Reproduce the records below exactly, but only between the lines holding "Tom Stortz (68, 1158)" and "0 Comments (399, 1158)", inclusive.

**Records for this task**
::::::
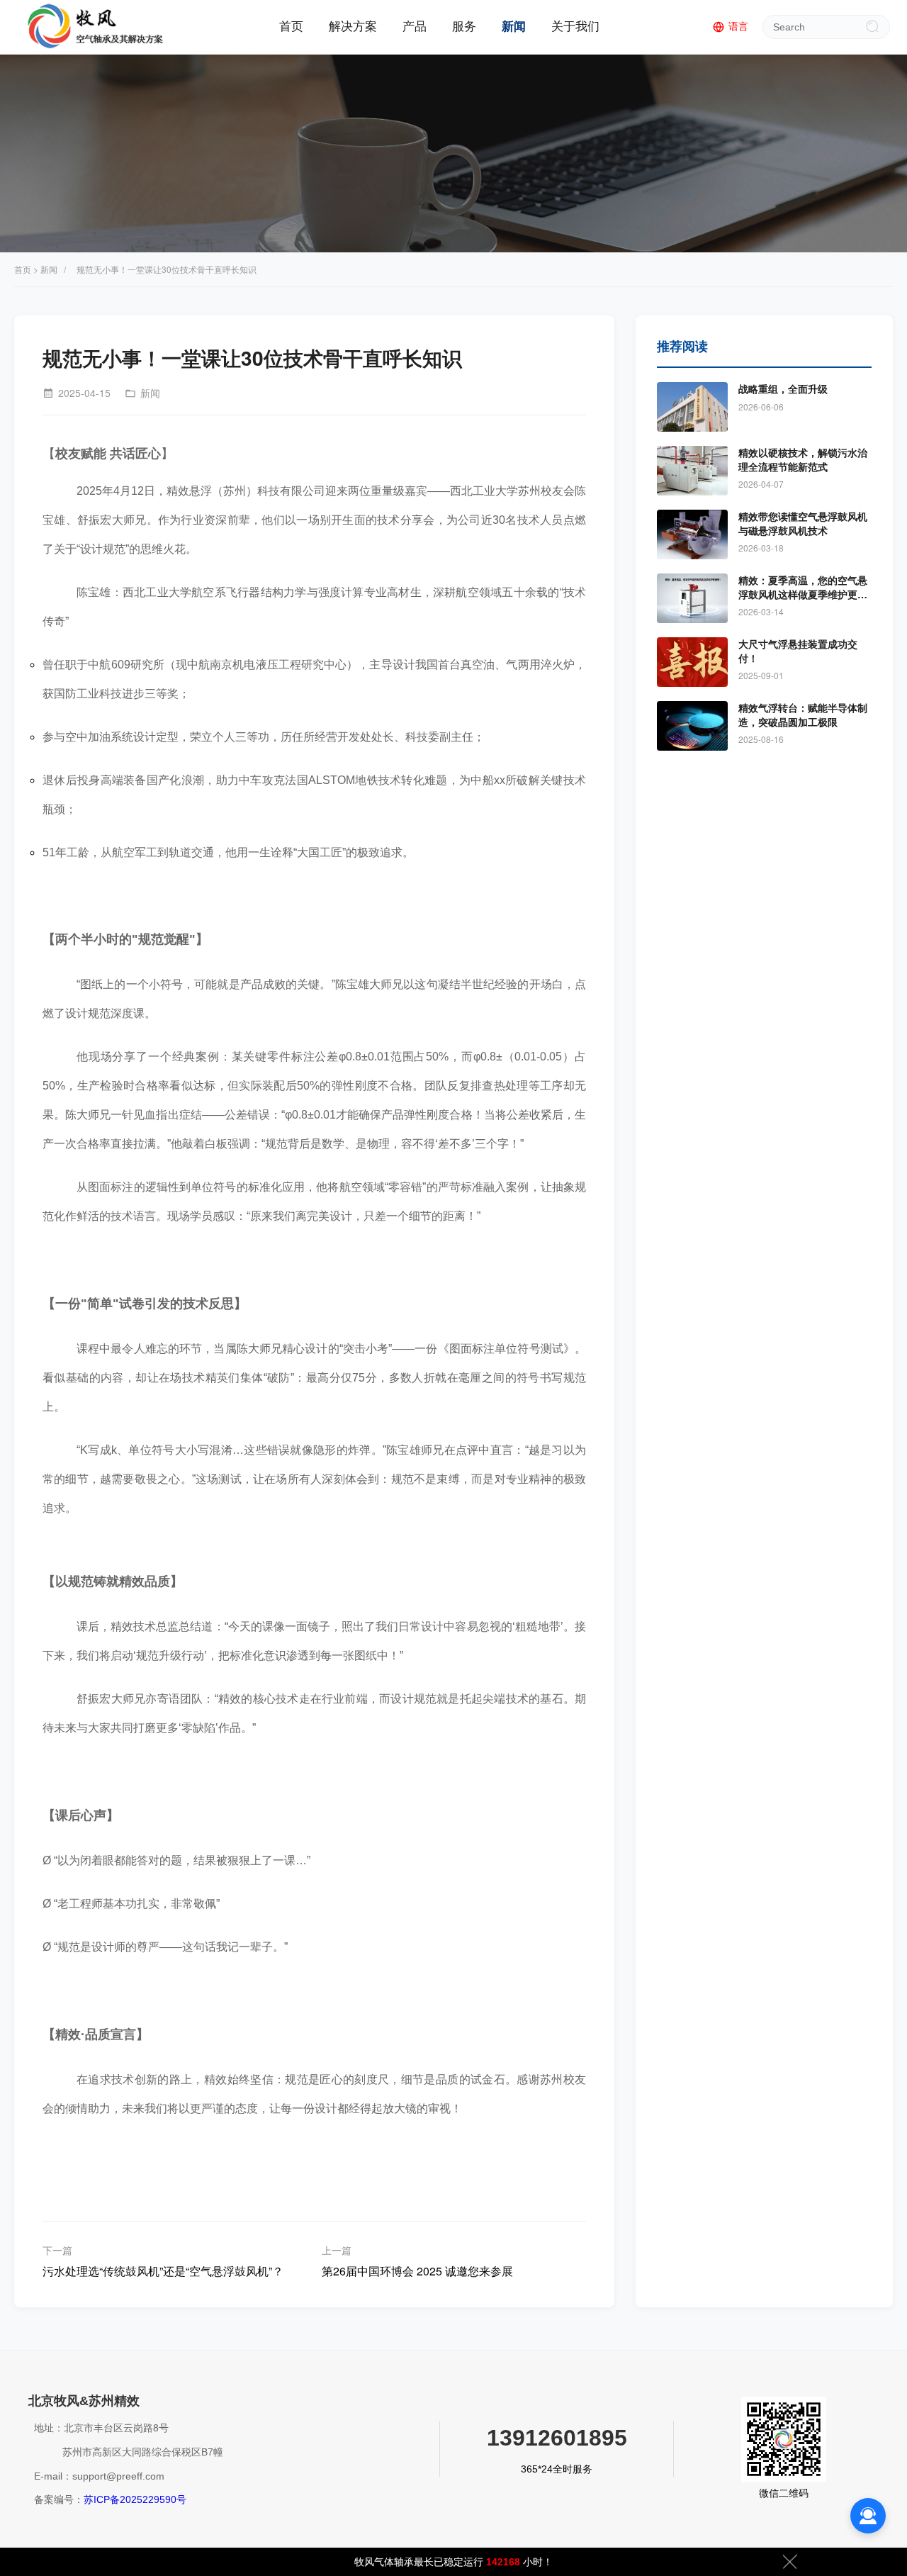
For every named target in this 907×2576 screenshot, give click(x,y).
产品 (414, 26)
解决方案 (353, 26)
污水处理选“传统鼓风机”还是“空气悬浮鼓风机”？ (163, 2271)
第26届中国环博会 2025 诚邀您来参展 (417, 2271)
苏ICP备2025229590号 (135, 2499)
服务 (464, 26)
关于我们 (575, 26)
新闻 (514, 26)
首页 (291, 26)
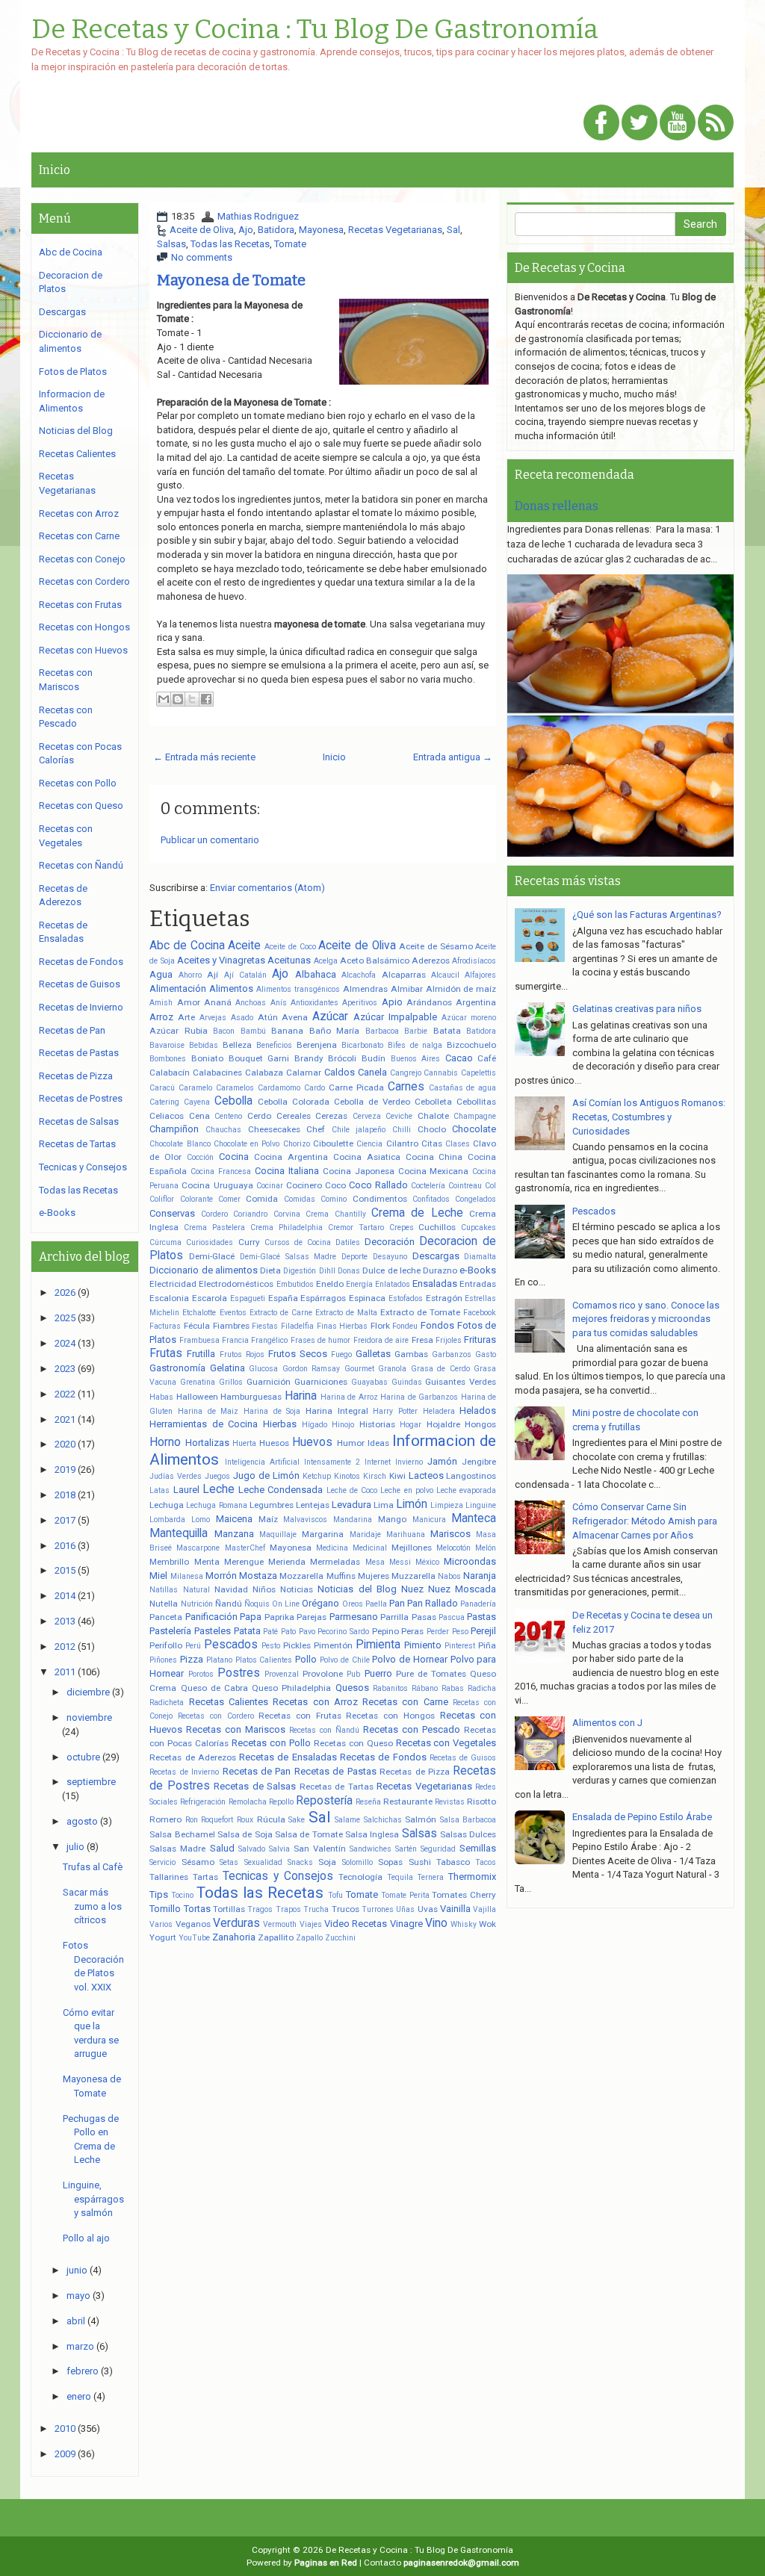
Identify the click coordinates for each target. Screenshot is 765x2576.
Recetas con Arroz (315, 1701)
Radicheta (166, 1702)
::::::
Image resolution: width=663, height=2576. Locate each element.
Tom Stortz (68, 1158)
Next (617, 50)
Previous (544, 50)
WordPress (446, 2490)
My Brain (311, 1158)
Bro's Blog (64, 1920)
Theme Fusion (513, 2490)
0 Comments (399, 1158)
::::::
**Problem solution**
Tom Stortz (68, 1158)
Next (617, 50)
Previous (544, 50)
WordPress (446, 2490)
My Brain (311, 1158)
Bro's Blog (64, 1920)
Theme Fusion (513, 2490)
0 Comments (399, 1158)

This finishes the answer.